Au premier tour de scrutin, les Parisiens l’envoient siéger à la Convention*. Robespierre s’installe dans les rangs de la Montagne et prend aussitôt parti contre la Gironde. Celle-ci attaque Marat* et Danton. Robespierre fait bloc avec eux et se voit lui-même dénoncé par Jean-Baptiste Louvet comme aspirant à la dictature : accusation pour le moins prématurée... qui se retournera contre l’accusateur. Ramené en triomphe au club des Jacobins, il fera chasser de celui-ci les Girondins calomniateurs.

Pour régler le sort de Louis XVI, il propose, avec Saint-Just*, une exécution par décret, sans procès préalable. « Si le roi n’est pas coupable, ceux qui l’ont détrôné le sont. » Cependant, les députés s’érigent en juges. Robespierre repousse l’« appel au peuple » préconisé par une partie de la Gironde et vote la mort sans sursis. Pendant toute cette période, il mène avec Marat la lutte contre les brissotins, incapables, juge-t-il, de défendre le pays contre le péril extérieur et dont la mollesse compromet la grande œuvre révolutionnaire. Il les accuse de complicité avec le traître Dumouriez (avr. 1793) et d’incompréhension pour les misères du peuple. Il oppose aussi les sans-culottes* aux culottes dorées, les prolétaires aux « messieurs » de la bourgeoisie et présente la Gironde comme l’armée des riches, des nantis. Le 26 mai, il lance un appel aux « patriotes » parisiens : « J’invite le peuple à se mettre dans la Convention en insurrection contre les députés corrompus. » Les sections l’écoutent. Le 2 juin, l’Assemblée cède à la force : la Gironde a succombé.
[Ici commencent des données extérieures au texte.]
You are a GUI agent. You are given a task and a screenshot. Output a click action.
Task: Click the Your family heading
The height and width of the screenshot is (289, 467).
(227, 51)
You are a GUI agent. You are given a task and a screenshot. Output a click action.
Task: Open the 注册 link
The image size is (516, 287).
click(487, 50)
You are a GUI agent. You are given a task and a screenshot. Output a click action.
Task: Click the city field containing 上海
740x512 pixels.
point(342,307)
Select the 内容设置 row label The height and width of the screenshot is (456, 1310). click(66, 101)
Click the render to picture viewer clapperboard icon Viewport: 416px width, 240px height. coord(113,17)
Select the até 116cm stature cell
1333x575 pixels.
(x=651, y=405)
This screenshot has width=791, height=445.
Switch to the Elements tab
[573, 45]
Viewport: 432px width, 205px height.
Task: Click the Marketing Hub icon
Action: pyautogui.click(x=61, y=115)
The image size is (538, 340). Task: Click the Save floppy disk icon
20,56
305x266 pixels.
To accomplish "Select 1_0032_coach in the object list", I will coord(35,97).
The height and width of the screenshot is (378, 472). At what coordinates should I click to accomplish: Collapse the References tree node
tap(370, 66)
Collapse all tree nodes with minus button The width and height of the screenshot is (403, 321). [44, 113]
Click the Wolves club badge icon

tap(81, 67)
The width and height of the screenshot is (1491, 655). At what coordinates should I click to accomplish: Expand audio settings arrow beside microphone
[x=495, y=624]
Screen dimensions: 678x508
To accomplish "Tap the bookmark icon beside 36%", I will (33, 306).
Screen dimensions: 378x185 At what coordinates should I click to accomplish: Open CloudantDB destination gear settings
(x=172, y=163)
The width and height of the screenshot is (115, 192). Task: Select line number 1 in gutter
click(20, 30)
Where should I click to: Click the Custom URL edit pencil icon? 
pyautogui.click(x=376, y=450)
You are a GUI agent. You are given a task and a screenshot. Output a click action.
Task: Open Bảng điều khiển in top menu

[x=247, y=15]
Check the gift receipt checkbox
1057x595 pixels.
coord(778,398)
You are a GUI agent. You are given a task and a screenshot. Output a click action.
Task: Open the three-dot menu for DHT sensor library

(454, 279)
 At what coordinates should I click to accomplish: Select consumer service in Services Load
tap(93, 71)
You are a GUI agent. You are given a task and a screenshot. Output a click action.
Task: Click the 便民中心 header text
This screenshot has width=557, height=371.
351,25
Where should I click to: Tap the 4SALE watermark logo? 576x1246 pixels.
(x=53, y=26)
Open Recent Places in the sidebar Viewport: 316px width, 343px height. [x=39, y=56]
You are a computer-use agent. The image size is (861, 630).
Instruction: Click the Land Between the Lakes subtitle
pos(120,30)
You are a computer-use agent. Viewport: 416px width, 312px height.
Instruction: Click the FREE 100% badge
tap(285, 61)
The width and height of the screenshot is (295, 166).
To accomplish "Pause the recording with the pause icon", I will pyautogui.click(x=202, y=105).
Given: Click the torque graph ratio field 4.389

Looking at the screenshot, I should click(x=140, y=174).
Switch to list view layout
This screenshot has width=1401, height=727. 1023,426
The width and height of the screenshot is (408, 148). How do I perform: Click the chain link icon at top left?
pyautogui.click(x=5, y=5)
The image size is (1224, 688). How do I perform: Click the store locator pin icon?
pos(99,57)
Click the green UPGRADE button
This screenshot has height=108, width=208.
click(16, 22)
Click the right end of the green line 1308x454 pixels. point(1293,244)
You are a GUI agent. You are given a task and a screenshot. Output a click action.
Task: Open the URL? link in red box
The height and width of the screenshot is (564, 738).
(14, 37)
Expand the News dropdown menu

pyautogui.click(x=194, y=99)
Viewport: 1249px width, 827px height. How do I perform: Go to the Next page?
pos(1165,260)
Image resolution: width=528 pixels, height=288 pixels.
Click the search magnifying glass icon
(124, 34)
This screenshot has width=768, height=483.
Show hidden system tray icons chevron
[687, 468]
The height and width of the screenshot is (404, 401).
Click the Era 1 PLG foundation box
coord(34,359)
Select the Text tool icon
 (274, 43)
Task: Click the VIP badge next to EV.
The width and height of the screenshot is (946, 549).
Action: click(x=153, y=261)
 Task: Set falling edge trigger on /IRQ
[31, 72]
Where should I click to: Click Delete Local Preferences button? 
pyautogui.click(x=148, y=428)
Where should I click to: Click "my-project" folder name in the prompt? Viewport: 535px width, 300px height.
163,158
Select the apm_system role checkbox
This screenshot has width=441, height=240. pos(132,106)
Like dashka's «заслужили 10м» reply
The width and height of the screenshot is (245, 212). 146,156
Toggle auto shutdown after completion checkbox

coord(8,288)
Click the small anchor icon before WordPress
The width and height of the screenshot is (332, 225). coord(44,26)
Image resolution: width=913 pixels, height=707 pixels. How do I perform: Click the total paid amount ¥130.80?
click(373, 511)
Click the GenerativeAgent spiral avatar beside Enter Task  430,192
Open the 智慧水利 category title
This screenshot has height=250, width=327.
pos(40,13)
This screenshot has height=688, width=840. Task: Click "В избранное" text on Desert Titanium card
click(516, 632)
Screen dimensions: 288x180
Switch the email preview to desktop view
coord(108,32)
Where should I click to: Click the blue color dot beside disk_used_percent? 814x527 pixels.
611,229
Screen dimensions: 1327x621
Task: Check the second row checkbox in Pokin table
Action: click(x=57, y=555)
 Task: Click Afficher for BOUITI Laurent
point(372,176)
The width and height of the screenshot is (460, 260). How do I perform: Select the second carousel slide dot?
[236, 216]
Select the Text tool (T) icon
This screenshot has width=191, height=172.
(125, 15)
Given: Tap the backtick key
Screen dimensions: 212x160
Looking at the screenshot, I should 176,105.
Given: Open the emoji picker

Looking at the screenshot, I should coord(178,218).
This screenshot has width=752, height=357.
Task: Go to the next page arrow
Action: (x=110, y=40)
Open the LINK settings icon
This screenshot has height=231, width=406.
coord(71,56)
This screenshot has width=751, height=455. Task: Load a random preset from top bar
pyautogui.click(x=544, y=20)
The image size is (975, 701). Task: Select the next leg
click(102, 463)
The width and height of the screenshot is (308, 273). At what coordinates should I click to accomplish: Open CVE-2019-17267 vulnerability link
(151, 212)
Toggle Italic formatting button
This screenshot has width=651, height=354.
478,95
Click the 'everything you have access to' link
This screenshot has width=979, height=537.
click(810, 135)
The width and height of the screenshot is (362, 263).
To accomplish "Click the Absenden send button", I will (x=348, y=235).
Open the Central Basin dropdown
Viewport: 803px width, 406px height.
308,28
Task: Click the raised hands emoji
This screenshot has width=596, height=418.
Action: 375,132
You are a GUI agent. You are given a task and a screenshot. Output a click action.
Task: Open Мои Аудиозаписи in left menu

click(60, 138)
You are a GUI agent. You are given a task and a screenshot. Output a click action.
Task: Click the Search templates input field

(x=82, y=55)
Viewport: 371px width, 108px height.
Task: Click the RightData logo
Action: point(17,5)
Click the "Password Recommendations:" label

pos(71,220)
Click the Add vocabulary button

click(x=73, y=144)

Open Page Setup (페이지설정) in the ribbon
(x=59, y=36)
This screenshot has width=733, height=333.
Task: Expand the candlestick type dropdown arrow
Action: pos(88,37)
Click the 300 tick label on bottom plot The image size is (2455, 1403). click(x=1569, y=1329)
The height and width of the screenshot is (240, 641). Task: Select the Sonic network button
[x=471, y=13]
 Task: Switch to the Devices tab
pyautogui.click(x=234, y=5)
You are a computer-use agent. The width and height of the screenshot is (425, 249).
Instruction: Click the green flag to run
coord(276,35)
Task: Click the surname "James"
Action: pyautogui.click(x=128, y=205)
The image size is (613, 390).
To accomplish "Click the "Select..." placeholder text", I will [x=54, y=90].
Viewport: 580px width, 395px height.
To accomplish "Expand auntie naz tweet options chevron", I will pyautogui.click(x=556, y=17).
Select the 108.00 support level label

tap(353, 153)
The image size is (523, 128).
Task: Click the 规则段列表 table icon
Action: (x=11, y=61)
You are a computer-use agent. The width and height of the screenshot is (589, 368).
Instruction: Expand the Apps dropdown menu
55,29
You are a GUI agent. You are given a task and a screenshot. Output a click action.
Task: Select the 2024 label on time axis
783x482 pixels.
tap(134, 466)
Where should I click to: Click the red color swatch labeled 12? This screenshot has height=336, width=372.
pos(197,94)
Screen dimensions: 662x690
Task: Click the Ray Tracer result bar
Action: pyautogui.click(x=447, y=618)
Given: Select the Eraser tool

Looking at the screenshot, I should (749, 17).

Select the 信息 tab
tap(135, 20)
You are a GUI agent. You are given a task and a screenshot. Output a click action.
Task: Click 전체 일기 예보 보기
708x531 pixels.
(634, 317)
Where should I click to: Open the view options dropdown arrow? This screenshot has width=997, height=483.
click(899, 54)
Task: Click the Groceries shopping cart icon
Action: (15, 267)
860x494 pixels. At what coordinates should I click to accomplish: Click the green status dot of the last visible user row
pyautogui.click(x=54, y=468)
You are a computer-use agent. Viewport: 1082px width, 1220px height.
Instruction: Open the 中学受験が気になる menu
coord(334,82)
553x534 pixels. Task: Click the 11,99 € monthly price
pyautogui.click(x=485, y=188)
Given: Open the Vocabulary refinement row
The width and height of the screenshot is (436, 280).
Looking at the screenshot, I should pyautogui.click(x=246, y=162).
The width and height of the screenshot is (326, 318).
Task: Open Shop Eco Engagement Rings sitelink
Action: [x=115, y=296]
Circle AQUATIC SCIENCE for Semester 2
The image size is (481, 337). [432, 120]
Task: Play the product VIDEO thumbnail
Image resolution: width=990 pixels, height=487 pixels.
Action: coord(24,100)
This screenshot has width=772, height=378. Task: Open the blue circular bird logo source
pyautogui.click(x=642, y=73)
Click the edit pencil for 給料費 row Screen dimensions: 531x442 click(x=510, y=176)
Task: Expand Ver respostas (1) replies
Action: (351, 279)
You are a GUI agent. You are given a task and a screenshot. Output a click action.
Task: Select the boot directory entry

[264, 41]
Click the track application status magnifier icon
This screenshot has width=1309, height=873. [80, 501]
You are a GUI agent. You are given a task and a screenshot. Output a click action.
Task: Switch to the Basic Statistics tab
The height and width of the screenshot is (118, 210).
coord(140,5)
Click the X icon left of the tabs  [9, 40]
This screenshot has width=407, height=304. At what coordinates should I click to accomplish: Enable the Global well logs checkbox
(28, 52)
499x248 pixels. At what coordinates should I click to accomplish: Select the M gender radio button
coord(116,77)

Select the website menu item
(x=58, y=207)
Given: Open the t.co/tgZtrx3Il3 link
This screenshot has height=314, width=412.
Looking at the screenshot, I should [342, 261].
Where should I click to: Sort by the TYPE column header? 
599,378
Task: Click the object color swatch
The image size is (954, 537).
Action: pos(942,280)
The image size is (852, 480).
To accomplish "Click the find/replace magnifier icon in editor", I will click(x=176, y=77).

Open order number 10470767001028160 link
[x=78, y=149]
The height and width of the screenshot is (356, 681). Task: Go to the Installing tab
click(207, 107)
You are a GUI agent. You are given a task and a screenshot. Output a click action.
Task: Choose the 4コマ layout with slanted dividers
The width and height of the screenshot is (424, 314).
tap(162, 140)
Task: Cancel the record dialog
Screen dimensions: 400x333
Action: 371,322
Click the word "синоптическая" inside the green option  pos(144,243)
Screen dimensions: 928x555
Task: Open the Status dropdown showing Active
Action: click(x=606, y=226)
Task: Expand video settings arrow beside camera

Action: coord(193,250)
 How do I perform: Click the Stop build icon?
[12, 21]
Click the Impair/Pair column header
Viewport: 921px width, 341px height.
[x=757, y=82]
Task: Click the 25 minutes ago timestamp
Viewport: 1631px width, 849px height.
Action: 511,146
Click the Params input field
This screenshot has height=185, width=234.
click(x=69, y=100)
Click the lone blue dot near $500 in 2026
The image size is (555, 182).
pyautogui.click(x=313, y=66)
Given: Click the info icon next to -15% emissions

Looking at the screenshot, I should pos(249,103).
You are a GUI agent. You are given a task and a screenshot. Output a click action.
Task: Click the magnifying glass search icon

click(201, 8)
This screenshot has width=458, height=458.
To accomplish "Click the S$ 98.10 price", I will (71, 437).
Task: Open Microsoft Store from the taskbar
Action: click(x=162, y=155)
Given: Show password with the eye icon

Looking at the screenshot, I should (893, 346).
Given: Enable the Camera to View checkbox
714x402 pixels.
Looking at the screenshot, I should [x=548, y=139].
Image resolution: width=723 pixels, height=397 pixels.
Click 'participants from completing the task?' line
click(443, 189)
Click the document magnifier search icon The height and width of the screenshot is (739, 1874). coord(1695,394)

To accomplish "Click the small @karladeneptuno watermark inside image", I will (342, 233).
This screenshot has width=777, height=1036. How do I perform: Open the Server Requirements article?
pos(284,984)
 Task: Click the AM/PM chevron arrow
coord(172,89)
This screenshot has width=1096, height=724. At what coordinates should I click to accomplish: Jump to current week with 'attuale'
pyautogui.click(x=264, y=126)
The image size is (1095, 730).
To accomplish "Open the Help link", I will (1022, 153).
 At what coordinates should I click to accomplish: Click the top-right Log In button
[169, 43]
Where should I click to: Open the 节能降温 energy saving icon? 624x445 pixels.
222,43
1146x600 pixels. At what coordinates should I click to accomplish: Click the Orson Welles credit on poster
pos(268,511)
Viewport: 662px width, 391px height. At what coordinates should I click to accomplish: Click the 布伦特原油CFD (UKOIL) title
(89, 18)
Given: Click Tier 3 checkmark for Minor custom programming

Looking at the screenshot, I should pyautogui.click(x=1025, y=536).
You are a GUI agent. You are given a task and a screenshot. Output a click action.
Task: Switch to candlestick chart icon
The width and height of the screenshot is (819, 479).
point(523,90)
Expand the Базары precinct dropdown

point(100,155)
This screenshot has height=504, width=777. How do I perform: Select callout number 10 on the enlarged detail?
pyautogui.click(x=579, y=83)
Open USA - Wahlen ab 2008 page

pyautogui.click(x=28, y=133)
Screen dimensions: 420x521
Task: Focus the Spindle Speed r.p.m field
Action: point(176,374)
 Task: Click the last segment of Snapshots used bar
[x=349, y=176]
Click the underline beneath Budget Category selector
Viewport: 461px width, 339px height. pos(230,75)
Le gouvernement révolutionnaire

Robespierre est devenu le personnage le plus représentatif de la Révolution. Estimant que le salut public exige un pouvoir dictatorial, il préconise l’établissement d’un gouvernement révolutionnaire. En avril 1793, il a été l’un des principaux artisans de la création d’un Comité de salut public. Il le fait remanier après la chute des Girondins, puis en élimine les dantonistes, trop peu actifs à son gré. Il y entre le 27 juillet et en devient le véritable chef. Laissant à ses collègues les tâches spécialisées, il consacre ses soins à la politique générale et n’accepte aucune mission hors Paris. Face à la révolte des provinces et à la poussée des armées ennemies, il travaille à la sauvegarde et à l’unité de la France révolutionnaire. Entouré de ses fidèles Georges Couthon (1755-1794) et Saint-Just, il est vraiment l’âme de la dictature montagnarde. Il a lui-même énuméré — non sans peut-être quelque exagération ! — toutes les tâches qui lui incombent : « Onze armées à diriger, le poids de l’Europe entière à porter, partout des traîtres à démasquer, des émissaires soudoyés par l’or des puissances étrangères à déjouer, des administrateurs infidèles à surveiller, tous les tyrans à combattre, toutes les conspirations à intimider, partout à aplanir les obstacles, telles sont mes fonctions » (25 sept. 1793).